== Segment start ==

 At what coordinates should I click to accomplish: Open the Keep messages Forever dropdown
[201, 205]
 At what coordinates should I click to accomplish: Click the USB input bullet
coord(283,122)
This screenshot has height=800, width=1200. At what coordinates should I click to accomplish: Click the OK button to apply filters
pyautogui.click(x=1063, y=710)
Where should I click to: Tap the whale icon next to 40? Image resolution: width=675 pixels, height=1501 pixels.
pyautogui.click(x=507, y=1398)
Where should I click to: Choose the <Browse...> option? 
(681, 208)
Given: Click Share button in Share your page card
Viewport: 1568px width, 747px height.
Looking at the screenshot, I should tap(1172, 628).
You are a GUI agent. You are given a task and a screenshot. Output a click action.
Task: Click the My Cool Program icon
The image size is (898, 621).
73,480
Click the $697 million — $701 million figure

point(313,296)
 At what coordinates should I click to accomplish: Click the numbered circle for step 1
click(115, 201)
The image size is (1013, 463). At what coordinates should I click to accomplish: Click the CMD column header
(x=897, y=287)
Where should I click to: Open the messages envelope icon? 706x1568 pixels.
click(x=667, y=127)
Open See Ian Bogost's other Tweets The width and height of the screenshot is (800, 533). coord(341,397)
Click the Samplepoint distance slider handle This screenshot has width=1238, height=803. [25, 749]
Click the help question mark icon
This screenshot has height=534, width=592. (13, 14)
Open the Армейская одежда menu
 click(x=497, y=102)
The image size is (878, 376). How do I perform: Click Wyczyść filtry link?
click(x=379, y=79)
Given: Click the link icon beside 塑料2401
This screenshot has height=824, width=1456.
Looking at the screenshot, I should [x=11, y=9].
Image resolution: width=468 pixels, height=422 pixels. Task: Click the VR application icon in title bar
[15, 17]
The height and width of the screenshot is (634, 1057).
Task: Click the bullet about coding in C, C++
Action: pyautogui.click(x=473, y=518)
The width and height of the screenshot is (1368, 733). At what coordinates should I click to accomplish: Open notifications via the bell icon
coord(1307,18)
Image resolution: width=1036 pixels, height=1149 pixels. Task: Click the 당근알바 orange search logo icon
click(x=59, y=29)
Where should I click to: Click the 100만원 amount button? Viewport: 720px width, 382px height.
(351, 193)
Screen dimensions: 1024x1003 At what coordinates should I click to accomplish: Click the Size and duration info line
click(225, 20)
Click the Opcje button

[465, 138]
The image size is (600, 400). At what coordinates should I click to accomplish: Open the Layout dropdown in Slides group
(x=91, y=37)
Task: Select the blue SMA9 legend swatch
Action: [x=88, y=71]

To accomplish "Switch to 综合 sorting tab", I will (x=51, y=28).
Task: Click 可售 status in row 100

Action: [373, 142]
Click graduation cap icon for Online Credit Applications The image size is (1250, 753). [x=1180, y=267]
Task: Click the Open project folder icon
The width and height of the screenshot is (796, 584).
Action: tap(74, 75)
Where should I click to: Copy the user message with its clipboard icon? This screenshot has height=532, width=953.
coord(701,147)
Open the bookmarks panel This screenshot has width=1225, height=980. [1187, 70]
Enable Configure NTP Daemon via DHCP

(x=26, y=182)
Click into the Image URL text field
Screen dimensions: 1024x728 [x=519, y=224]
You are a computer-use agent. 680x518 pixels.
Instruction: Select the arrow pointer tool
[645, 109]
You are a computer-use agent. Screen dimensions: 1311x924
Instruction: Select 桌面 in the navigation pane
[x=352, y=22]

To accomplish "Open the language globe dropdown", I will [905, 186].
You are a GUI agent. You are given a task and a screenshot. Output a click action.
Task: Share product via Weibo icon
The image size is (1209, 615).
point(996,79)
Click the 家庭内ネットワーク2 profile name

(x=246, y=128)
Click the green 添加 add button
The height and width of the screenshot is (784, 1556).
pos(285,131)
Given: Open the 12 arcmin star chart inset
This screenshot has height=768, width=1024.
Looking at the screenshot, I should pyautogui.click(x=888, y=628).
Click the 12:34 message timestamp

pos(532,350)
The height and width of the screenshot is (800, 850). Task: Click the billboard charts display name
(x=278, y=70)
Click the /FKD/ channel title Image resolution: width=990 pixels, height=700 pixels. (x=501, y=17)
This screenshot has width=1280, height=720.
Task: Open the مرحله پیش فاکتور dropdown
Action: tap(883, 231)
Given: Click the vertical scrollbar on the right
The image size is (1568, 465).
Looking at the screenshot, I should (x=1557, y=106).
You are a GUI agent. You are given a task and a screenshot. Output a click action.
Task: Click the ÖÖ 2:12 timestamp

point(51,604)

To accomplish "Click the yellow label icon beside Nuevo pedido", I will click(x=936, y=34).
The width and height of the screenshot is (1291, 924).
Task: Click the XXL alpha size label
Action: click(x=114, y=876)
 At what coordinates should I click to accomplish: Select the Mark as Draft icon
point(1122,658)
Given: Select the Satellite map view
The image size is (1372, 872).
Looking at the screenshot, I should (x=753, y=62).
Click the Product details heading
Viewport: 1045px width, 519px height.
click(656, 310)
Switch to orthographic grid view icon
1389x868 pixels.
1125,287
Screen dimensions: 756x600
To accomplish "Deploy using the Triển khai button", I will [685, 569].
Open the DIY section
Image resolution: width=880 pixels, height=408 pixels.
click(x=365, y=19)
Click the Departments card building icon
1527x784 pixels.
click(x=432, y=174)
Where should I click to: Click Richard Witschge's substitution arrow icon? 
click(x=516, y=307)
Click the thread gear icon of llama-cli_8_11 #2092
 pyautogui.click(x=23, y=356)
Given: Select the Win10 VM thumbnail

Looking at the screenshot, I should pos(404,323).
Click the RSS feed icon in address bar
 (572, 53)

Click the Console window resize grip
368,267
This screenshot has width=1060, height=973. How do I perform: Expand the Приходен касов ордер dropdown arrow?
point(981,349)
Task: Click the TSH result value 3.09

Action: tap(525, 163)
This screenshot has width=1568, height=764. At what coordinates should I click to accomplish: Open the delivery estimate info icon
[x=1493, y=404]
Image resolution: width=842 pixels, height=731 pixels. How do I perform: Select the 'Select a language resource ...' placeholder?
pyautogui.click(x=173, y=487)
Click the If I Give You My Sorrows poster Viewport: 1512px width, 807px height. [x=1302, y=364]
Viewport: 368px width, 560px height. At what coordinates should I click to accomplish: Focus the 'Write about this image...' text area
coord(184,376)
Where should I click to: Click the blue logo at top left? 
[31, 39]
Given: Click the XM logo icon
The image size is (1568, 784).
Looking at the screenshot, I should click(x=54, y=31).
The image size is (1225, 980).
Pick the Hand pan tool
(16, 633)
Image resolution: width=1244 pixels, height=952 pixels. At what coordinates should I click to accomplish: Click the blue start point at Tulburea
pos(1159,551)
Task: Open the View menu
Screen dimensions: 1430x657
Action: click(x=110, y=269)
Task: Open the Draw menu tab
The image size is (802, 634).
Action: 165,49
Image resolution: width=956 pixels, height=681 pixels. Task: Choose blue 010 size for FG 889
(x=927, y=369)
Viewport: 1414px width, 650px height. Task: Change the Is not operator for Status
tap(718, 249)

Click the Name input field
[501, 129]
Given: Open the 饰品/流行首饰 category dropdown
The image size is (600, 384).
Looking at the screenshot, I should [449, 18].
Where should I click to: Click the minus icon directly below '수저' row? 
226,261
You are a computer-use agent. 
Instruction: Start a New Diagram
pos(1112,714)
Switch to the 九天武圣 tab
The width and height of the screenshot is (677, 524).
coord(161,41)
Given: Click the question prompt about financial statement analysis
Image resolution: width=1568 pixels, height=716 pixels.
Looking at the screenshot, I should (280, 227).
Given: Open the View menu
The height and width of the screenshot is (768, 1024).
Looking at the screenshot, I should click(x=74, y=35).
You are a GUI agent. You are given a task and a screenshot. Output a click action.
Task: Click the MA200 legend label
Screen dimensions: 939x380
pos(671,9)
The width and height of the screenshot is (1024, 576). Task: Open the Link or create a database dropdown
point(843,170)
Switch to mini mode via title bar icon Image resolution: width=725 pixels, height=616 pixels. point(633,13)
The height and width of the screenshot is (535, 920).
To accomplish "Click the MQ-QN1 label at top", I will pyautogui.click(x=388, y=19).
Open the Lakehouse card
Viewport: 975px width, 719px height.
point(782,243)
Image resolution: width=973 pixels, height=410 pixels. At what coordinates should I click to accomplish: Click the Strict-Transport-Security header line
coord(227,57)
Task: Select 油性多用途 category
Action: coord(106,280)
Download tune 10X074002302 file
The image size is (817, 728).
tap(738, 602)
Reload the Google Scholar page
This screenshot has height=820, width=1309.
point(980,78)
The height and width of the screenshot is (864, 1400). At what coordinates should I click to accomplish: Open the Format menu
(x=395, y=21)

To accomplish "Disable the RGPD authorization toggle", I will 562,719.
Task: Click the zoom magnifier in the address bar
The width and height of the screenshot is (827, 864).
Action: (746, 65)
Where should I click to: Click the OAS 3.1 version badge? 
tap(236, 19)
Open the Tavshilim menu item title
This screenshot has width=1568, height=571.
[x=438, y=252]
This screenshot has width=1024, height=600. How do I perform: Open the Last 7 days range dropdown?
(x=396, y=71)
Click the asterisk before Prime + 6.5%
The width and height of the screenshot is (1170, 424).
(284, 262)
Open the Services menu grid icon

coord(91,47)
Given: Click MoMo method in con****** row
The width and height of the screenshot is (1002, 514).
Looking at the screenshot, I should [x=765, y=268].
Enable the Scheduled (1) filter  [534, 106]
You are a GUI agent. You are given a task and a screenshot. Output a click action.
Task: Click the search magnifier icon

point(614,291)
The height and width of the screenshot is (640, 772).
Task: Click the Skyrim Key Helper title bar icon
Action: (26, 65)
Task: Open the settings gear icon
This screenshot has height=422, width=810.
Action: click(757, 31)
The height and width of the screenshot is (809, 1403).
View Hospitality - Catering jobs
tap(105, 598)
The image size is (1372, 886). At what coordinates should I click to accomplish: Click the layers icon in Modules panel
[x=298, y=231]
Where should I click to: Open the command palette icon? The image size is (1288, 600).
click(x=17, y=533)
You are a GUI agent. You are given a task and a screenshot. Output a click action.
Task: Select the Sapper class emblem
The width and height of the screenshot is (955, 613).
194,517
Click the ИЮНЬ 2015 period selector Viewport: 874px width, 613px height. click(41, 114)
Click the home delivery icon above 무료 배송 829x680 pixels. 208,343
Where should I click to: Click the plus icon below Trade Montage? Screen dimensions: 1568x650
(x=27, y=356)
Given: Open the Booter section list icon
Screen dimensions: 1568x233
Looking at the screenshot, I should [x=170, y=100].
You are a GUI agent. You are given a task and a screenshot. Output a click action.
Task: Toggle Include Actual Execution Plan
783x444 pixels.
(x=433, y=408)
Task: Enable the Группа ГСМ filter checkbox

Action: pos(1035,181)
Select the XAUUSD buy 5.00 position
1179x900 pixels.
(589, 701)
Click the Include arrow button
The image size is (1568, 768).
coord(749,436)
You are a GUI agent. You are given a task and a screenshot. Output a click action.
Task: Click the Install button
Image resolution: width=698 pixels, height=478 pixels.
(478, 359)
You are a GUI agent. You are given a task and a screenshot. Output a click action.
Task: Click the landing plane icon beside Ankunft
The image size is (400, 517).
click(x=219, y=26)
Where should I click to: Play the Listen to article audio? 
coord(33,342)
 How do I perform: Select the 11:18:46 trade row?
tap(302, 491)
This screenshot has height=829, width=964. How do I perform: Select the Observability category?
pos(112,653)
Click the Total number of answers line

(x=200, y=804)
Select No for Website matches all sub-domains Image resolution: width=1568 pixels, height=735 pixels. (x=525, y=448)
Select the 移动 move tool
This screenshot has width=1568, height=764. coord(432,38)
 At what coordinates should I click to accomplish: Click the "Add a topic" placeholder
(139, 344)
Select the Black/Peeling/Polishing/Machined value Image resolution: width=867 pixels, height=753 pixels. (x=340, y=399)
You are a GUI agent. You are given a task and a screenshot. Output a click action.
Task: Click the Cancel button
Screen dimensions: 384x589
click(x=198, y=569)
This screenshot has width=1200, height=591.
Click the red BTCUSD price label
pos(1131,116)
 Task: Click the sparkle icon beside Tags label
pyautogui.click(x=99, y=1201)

== Segment end ==

### Problem description
Check every line of the entries for "section" and report how many lines contain it, without any other words.

### Exercise result
2